The Big Features Of Linux 5.1: IO_Uring, Intel Fastboot Default, Goya AI Accelerator, New Hardware

Written by Michael Larabel in Software on 17 March 2019 at 10:00 AM EDT. Page 1 of 2. Add A Comment.

The two-week long merge window for Linux 5.1 is expected to close later today so here is a look back at all of the changes and new features coming with this next version of the Linux kernel.

Among the changes and new features that were on my radar during the Linux 5.1 kernel merge window included:

Graphics

- Intel Fastboot is finally enabled by default after developers toyed with the idea for years. This Intel graphics driver feature for eliminating unnecessary mode-set operations at boot-time has been an option going back the better part of a decade while with Linux 5.1 is enabled by default for Skylake and newer hardware as well as recent Atoms. Those on older Intel graphics can still toggle the feature with the i915.fastboot=1 kernel parameter. Fastboot helps provide a clean, flicker-free Linux boot experience.

- Intel HDCP 2.2 support.

- Coffeelake GVT support is finally here for Intel's graphics virtualization tech.

- The Nouveau DRM driver has Heterogeneous Memory Management hook-ups to provide Shared Virtual Memory support.

- AMDGPU Vega 10/20 BACO support and other Vega enhancements. AMDGPU also has DCC scan-out support that jives with the latest user-space patches for Raven Ridge hardware.

- A new DRM driver this cycle is the Arm Komeda display driver.

- Other DRM driver updates.

Processors

- Support for the Bitmain SoC as a dual-core A53 combined with a single RISC-V core, though only the Arm processor is supported at this time.
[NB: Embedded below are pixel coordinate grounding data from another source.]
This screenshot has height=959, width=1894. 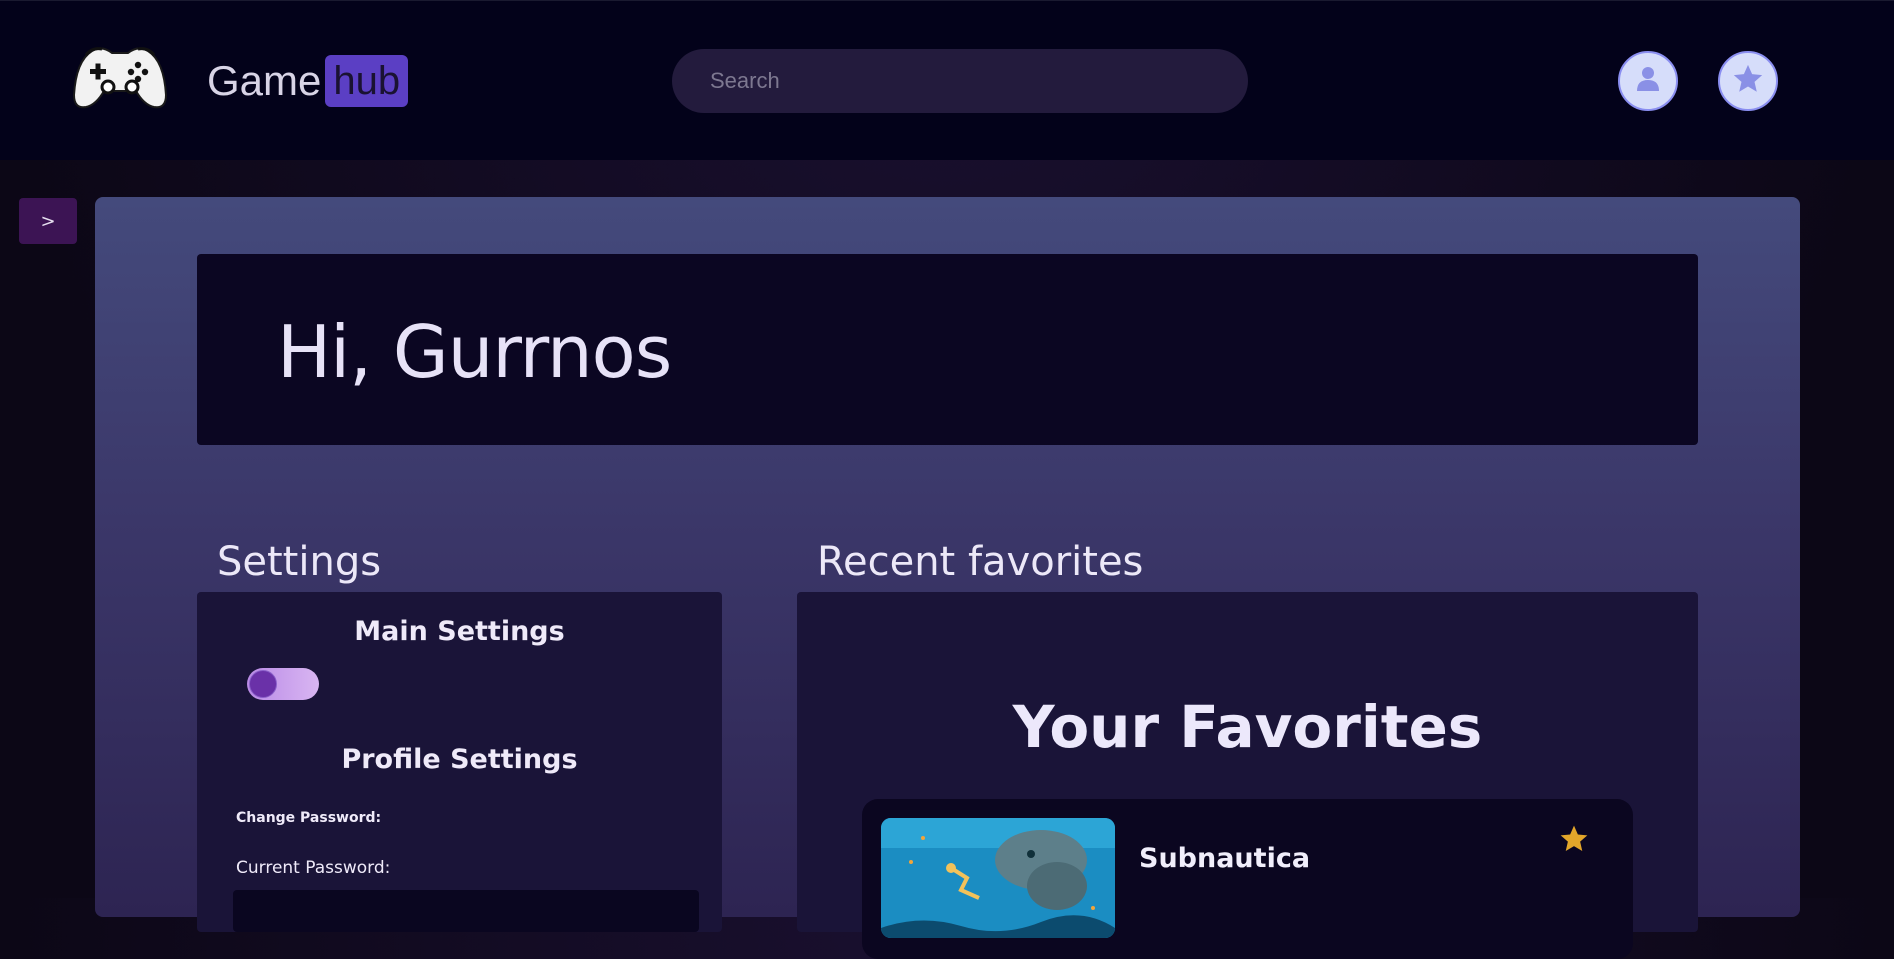 What do you see at coordinates (460, 632) in the screenshot?
I see `main-settings-heading: Main Settings` at bounding box center [460, 632].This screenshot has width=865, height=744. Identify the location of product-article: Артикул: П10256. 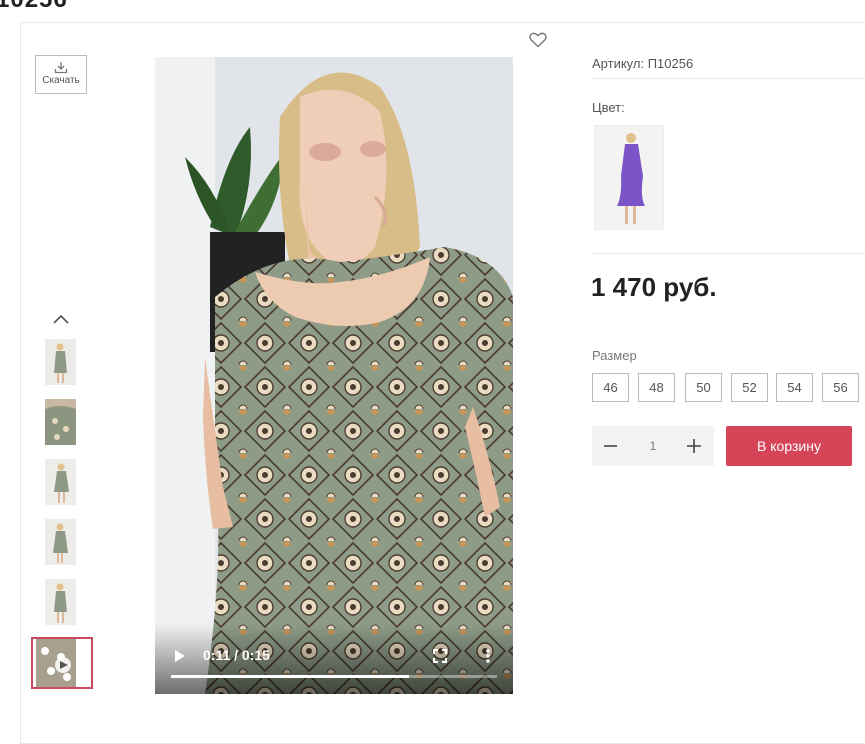
(643, 64).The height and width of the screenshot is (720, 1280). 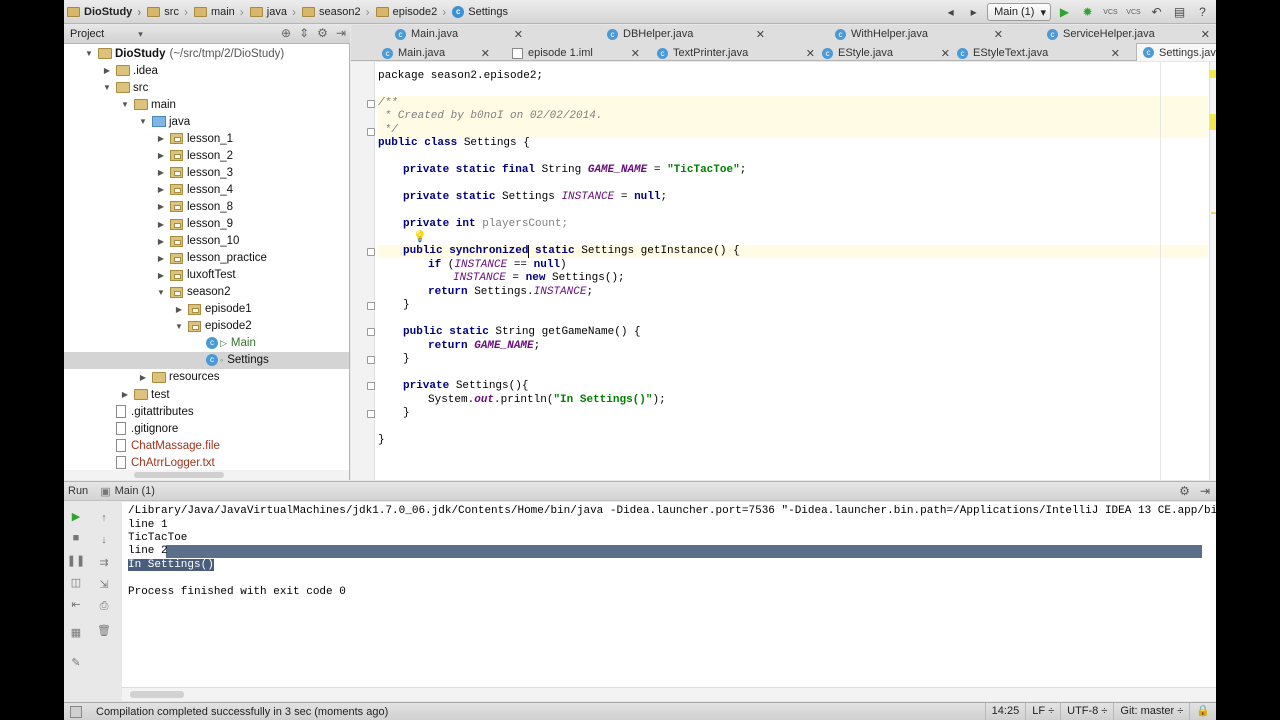 I want to click on tree-item-diostudy: ▼ DioStudy (~/src/tmp/2/DioStudy), so click(x=206, y=54).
There is also other new Arm support including the Socionext Milbeaut, NXP i.MX8QuadXPlus, and a few Rensas SoCs.

- Reducing the scope of Spectre V4 speculation protection with the new PR_SPEC_DISABLE_NOEXEC bit.

- On the Spectre V2 front are some minor optimizations.

- On the accelerator side, there is the Habana Labs Goya accelerator now supported with its new driver. Ultimately there is expected to be a new "accelerator" subsystem in the Linux kernel but for now it's living in the char/misc space. It's great to see this AI accelerator having open-source, mainline kernel support.

- Icelake PMC core support was added for dealing with the power management controller registers on these long-awaited CPUs.

- Pinning sensitive CR0/CR4 bits are now done around Intel SMAP/UMIP/SMEP to better fend off a recent wave of exploits.

- Given the increasing core counts with ARM SoCs, the 64-bit ARM default configuration for the kernel will now default to 256 max CPUs. Granted, the number can be easily decreased or increased, this is just about the "defconfig" kernel.

- RISC-V hardware support is maturing where moving forward kernel patches are expected to be tested and run on at least SiFive's HiFive Unleashed developer board.

- The new TEO CPU idle governor for tickless systems was merged.